ForexNewsNow – The RSI or Relative Strength Index was originally invented by well known technical analysis innovator J. Welles Wilder. Wilder first published details on the bounded oscillator indicator in his book New Concepts in Technical Trading Systems in 1978 that is recommended for inclusion in any forex directory of seminal trading books.
Since the indicator’s initial introduction to the financial markets at that time, the Relative Strength Index has become one of the most closely watched technical indicators. The RSI remains an important strategic component of many trade plans and is often mentioned in technical forex reviews.
Furthermore, just about any technical analysis system or trading platform provided by an online forex broker that incorporates indicators will include a calculation of Wilder’s Relative Strength Index.
Computing the Relative Strength Index
The RSI indicator is calculated by comparing the size of the market’s most recent price rises to the size of its most recent price declines, and it is usually set up with a changeable time period parameter that is often put at 14 periods by default to reflect Wilder’s preferred parameter for the indicator.
The value of the RSI is also normalized and so it fluctuates or oscillates within a range bounded by a low value of 0 and a high value of 100.
The graph depicted above is an actual daily bar chart for the EURUSD currency pair that has the 14-day Relative Strength Index or RSI(14) plotted in the indicator box in pale blue underneath the price action and on the same time scale. It was produced by the popular and relatively sophisticated MetaTrader4 forex trading platform supported by many online forex brokers.
Note the dotted lines at 70 and 30 in the RSI(14) indicator box that respectively show the boundaries of overbought and oversold regions for the indicator that can range from as low as 0 to as high as 100. The RSI(14) indicator shown had a current value of 41.1782 when this chart was obtained using a demo online trading account.
Applications of the Relative Strength Index
The RSI indicator has a number of important applications that modern technical analysts might use in their forex market analysis and mentions of it can be found at the websites of many foreign exchange brokers. Wilder originally presented the Relative Strength Index as a trading signal system that would signal counter trend trades when its peak or trough behavior diverged versus that of the price action.
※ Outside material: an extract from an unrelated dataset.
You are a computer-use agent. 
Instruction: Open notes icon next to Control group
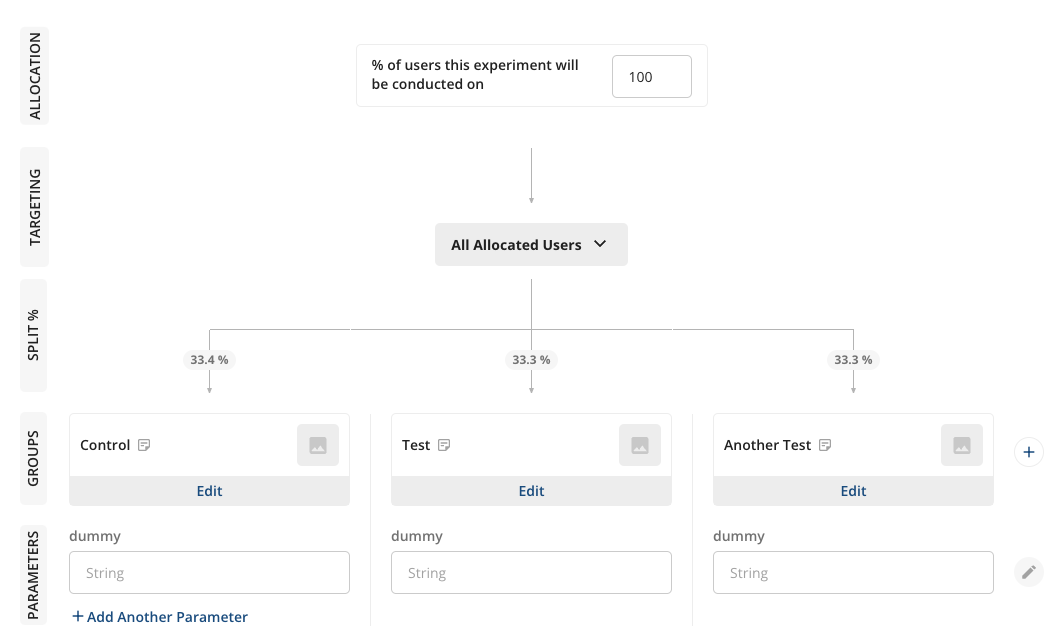click(144, 445)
Nevertheless, the RSI indicator has one of its most powerful applications when used in combination with other technical indicators. In such a situation, the RSI can be used to show when a market is overbought or oversold and hence may be ripe for a correction.
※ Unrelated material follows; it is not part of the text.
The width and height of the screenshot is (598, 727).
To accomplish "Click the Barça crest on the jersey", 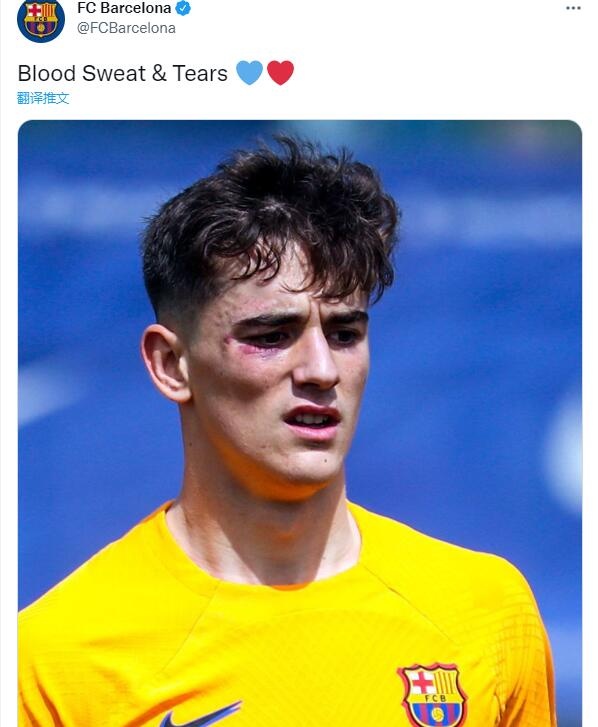I will pyautogui.click(x=433, y=695).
This characteristic of the RSI can help signal trend traders when to consider getting out of their trend following positions in order to reestablish them at better levels in the future in their online trading account.
Some swing traders also make extensive use of oscillator indicators like the Relative Strength Index. They trade via their currency brokers both with a trend and against it during correction periods, and the RSI can help them identify when a correction is likely to take place.
Such traders watching for corrections might look for extreme values of the RSI, such as over 70 for overbought markets and under 30 for oversold markets. They might also watch the RSI for the classic price-RSI divergence signal where the price makes a new high or low, but the market lacks the momentum to send the RSI to a new high or low.